I thought I was able to drive prior to being old enough but chose formal lessons. The incentive of reduced insurance premiums for driving school completion motivated me to receive additional training. I also spent time guiding from the passenger seat with my wife and three kids but they all enrolled in a driving school. Schools have the resources and trained instructors who are not emotionally connected with the driver. They teach you how to operate and navigate a car as well as all of the current strategies to keep you safe while operating a vehicle. My father was a licensed plumber and over the years I've done most household plumbing tasks. I am confident that I have the tools and skills to do the plumbing for an entire house. However, I don't know what I don't know so I will always call a plumber for anything beyond the most basic DIY tasks!
We received pictures yesterday of a grandchild taking a driving lesson on his parents' High Country. This was cute and supports the continuous and real time communication I mentioned in my previous post. After the initial grandparent comments I wondered why these pictures didn't show a compact sized driving school car? During my uncommitted time I often surf through YouTube. The other day I watched a few called something like, "Idiots behind the wheel". These were dash cam or other devices capturing car accidents. Some are unfortunate accidents but too many are a result of poor driving. We all develop poor/lazy driving habits and should not be passing these on to our kids. I went back to Driving School for my motorcycle endorsement at 60 years old. I went to class confident that I was professionally trained with 44 years of experience. If you haven't had a "refresher" in awhile you may be shocked at what you don't know. I was!

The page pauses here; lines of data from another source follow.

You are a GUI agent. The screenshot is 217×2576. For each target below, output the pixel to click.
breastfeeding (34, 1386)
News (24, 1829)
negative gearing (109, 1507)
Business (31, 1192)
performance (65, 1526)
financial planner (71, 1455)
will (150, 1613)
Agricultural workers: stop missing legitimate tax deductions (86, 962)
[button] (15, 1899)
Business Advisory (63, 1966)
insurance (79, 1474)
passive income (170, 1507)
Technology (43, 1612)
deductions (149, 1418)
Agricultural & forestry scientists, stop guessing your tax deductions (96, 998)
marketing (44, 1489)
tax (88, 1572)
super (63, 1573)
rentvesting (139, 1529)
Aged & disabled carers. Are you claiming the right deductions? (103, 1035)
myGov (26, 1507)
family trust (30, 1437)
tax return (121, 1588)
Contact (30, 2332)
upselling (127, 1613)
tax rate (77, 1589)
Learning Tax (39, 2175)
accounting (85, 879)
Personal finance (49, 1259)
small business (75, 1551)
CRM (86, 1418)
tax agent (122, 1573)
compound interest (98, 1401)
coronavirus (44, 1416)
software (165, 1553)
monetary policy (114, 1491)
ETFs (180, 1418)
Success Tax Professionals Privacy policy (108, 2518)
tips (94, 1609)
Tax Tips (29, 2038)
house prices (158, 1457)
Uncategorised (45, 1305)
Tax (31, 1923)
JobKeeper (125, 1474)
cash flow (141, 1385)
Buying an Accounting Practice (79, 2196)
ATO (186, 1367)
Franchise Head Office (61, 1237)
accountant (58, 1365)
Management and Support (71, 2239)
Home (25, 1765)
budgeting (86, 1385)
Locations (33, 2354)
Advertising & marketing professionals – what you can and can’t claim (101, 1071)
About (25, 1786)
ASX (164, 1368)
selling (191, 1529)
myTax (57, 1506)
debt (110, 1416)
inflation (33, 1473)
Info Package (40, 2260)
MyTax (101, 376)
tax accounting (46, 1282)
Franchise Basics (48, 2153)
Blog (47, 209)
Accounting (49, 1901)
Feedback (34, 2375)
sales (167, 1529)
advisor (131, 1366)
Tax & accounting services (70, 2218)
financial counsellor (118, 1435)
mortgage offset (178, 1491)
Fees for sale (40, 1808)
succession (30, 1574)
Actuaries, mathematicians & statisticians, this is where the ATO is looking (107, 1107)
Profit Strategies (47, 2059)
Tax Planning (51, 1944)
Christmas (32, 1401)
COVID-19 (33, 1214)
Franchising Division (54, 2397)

Our Texan family will be arriving next week for a visit. This will be the first time we've been together since Jan. 2020. We are very excited but not in the same way as if this was 40 years ago. Technology has made a huge impact on long distance communication and relationships. Those of us who have spent time as adults before home computers appreciate the difference. I know a person in her 70's who has shunned personal computers and cell phones to this day. Spending time with her reinforces my appreciation for being connected!

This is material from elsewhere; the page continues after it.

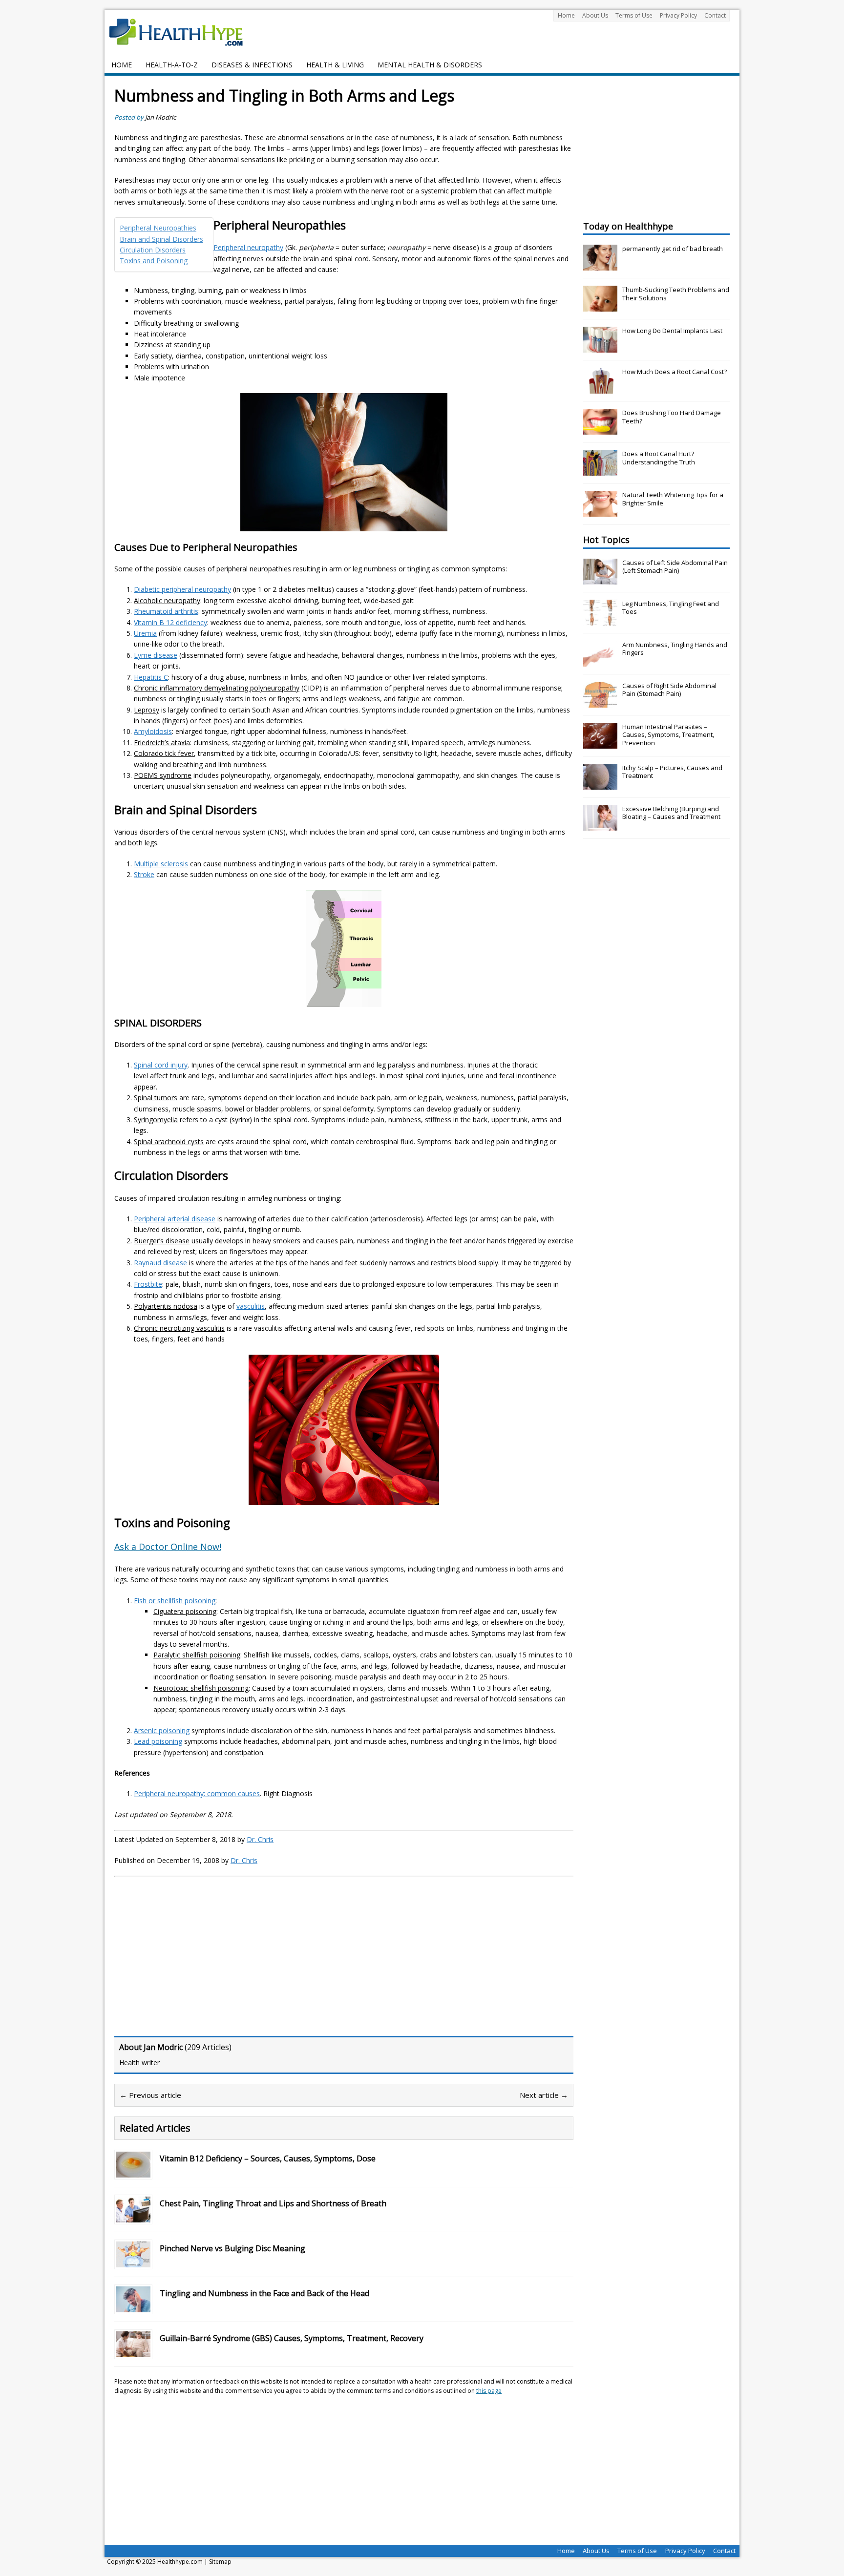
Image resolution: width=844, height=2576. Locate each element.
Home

I wrote a letter and attached it to a Birthday card yesterday morning. Later in the day I took it to a mailbox in hopes it will arrive in time. I am sure that the novelty of receiving a handwritten letter in the mail will be viewed as a gift by the recipient. It should because it took considerable time and effort! The fact that dropping a card in the mail has morphed into such an event during my adult life reflects how rapidly change happens, However this is also an example of how the time we've freed up gets gobbled up!